Book Review: Dragon Teeth

Set in 1876, Dragon Teeth by Michael Crichton is the story of William Johnson whose life gets entwined in the rivalry of paleontologists Othniel Charles Marsh and Edward Drinker Cope. William Johnson is a laidback rich boy studying at Yale who had a “devil may care” attitude towards everything in his life.  He embarks upon the journey to the Wild West as a photographer with Marsh to excavate fossil bones, to win a bet. En route, circumstances force him to join Cope and his team. What follows is an adventurous journey in search of dinosaur fossils where at times Johnson’s survival is in question. First, Marsh leaves him alone at an unknown place; he is given a place in Cope’s team where he finds himself working harder than he ever had. He has multiple encounters with the native Indians. At the end of the journey he finds himself alone again where he earns his keep through his photography skills.

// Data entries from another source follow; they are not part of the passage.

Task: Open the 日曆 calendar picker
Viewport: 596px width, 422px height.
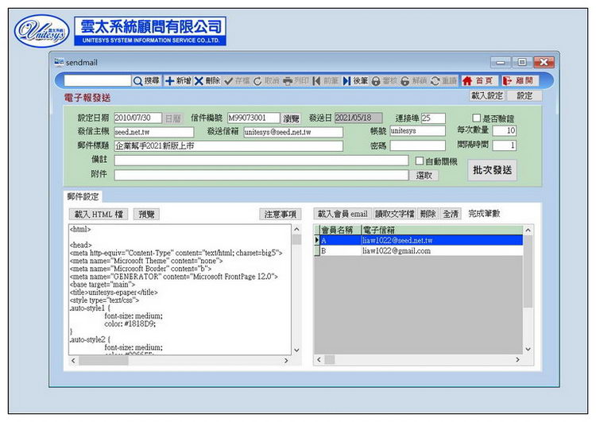Action: (x=172, y=118)
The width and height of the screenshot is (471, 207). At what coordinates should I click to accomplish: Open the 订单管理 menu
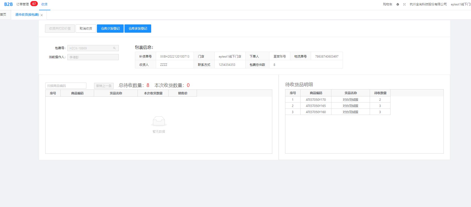pyautogui.click(x=23, y=4)
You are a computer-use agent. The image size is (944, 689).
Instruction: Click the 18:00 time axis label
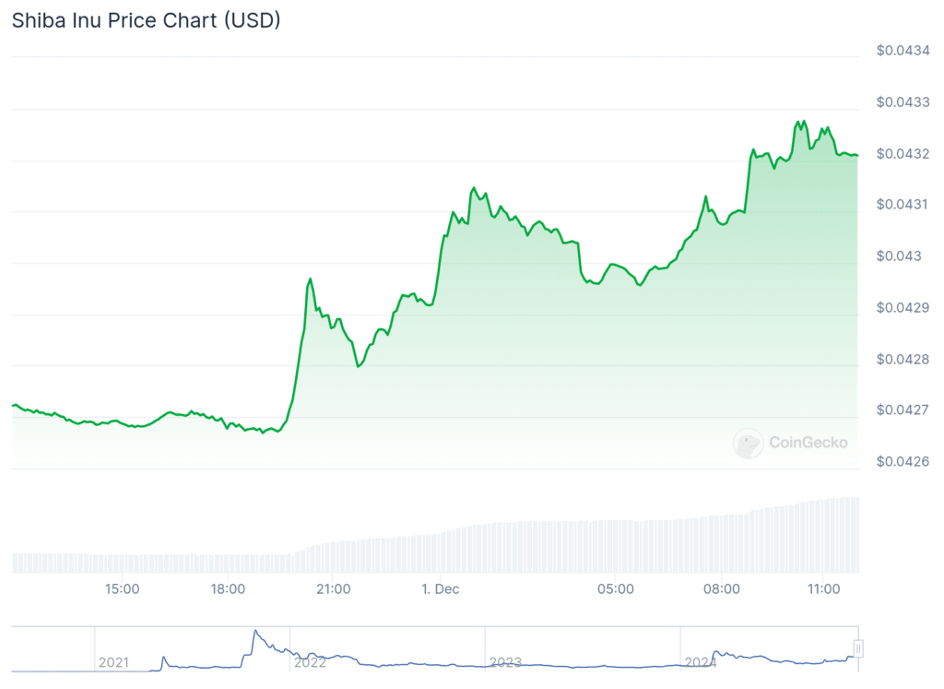coord(228,588)
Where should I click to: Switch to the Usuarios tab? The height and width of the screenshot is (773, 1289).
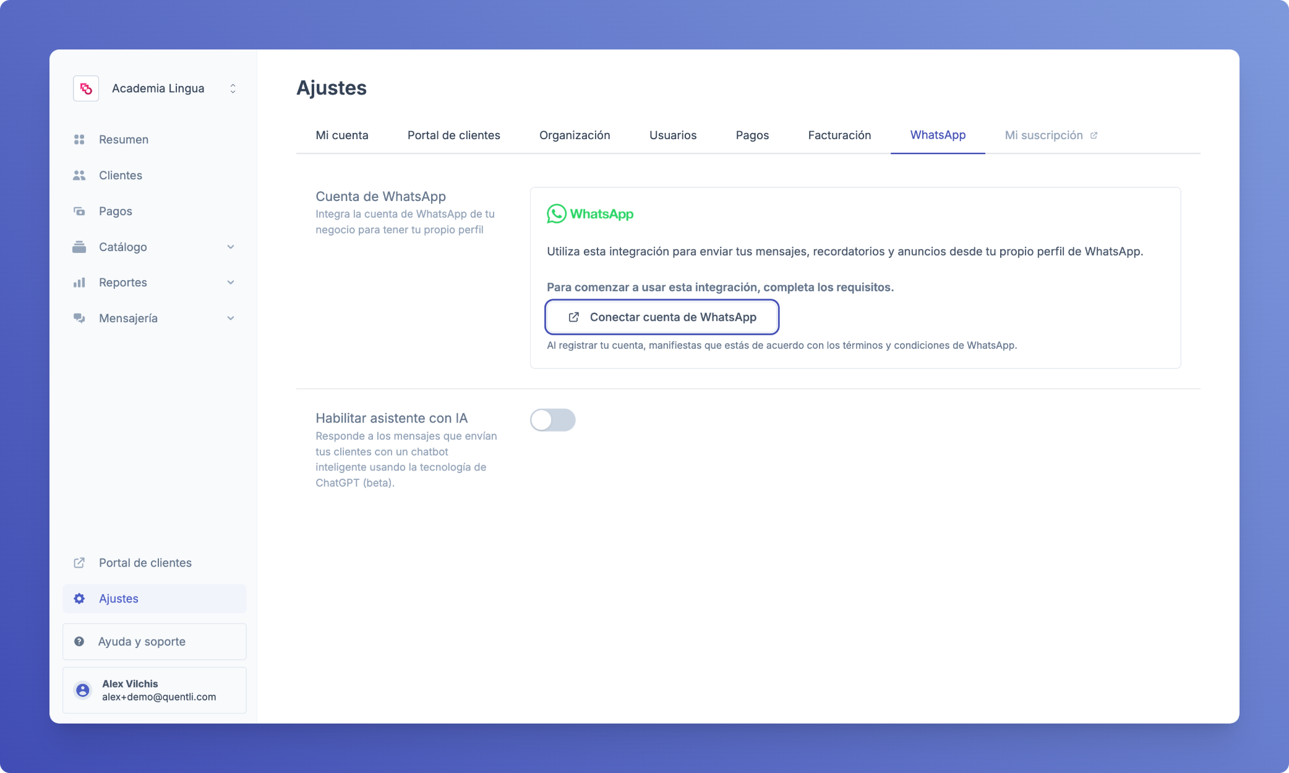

The novel is Michael Crichton’s lost manuscript that was discovered after his death and has been released by Harper Collins. The story canvases the fossil excavation fight between the two famous paleontologists of 19th century and also touches upon the war between the Army and native Indians in the West. This is not the world of Jurassic Park and Crichton has built this fiction around real people in the early era of bones excavation. The first person narrative is through Johnson and his hardship is presented quite humorously.

I found the beginning a bit slow but it held my interest once I crossed about 50 pages. Dragon Teeth is not a very long book and the fossil war is certainly interesting. Being an old manuscript, the narration is definitely in a different way than what we are used to reading but it is captivating.